Here’s what Henry said.
Sorry, it is depressing. Actually, this is too:
What if the government was doing everything it could to stop thieves making off with our money, except the one thing that could really work?
That’s how it looks when it comes to scams, which are attempts to trick us out of our funds, usually by getting us to hand over our identities or transfer funds.
Last year we lost an astonishing A$2.74 billion to scammers. That’s more than $5,200 per minute – and that’s only the scams we know about from the 601,000 Australians who made reports. Many more would have kept quiet.
If the theft of $5,200 per minute seems over the odds for a country Australia’s size, a comparison with the United Kingdom suggests that’s right. In 2022, people in the UK lost £2,300 per minute, which is about A$4,400. The UK has two and a half times Australia’s population.
It’s as if international scammers, using SMS, phone calls, fake invoices and fake web addresses are targeting Australia because in places such as the UK it’s harder.
What’s the UK doing that we are not? It is working with the banks and placing pressure on the banks to fix things. Banks are used to transfer funds. They are best placed to fix things. Bank customers exercising personal responsibility are not.
Here’s an example of the role played by Australian banks. A woman the Consumer Action Law Centre is calling Amelia tried to sell a breast pump on Gumtree.
The buyer asked for her bank card number and a one-time PIN and used the code to whisk out $9,100, which was sent overseas. The bank wouldn’t help because she had provided the one-time PIN.
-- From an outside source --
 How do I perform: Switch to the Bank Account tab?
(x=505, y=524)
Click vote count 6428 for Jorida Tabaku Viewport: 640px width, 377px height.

In the UK, but not here, it’s about to become compulsory for banks to refund stolen money in all but the rarest of circumstances.
The idea behind the change – pushed through by the Conservative government now led by UK Prime Minister Rishi Sunak – is that if scams are the banks’ problem, if they are costing them millions at a time, they’ll stop them.
New Zealand is looking at doing the same thing, as is Singapore.
But here, Australia’s treasury discussion paper on its mandatory codes mentions reimbursement only once. That’s when it talks about what’s happening in the UK. Neither Treasury nor the relevant federal minister is proposing it here.
The Minister is Stephen Jones. He has listened to the banks. I am reminded of when BP petroleum, under pressure over its role in facilitating global warming, hired the public relations professionals Ogilvy & Mather.
It promoted the idea of a personal “carbon footprint” even getting BP to publish “carbon footprint calculator”. It made it everyone’s problem.
It was “one of the most successful, deceptive PR campaigns maybe ever”.
Music matters
Wednesday June 12 is the 60th anniversary of the first Beatles concert in Australia, at Centennial Hall in Adelaide showgrounds in 1964. I mentioned a while ago that I’d found a cassette tape with a fragment of a broadcast of the Adelaide concert.
I’ve now found the full thing on the internet archive. Enjoy, on Wednesday, and pay special attention to when DJ Bob Francis thanks the band and what happens next. It was a different time.
Also, we all know "We’ve only just begun”. I’d always heard that it was a jingle for a bank. Richard Carpenter saw the ad on TV and asked the writer for extra verses.
I’ve just found the jingle. If you’re like me (you’re probably not) it’ll bring on tears:
And here’s the story behind it, from advertising legend Hal Riney:
I did a campaign in the late sixties for a bank. They were an old fashioned bank with old fashioned customers, all of whom were either dying or about to, and they were trying to replace those people with younger customers.
I decided there wasn't anything to talk about, so I went to the president of the bank and said “what we ought to do is take some of your money, and go out and get a whole bunch songwriters to write a song about young people and their lives and how their lives are changing and things like that”.
They came in in swarms, asking for money and stuff like that, and the bank finally decided it didn't want them there because they didn't have any money or collateral.
But, in the meantime what they did with the campaign is they franchised it to banks all over the country.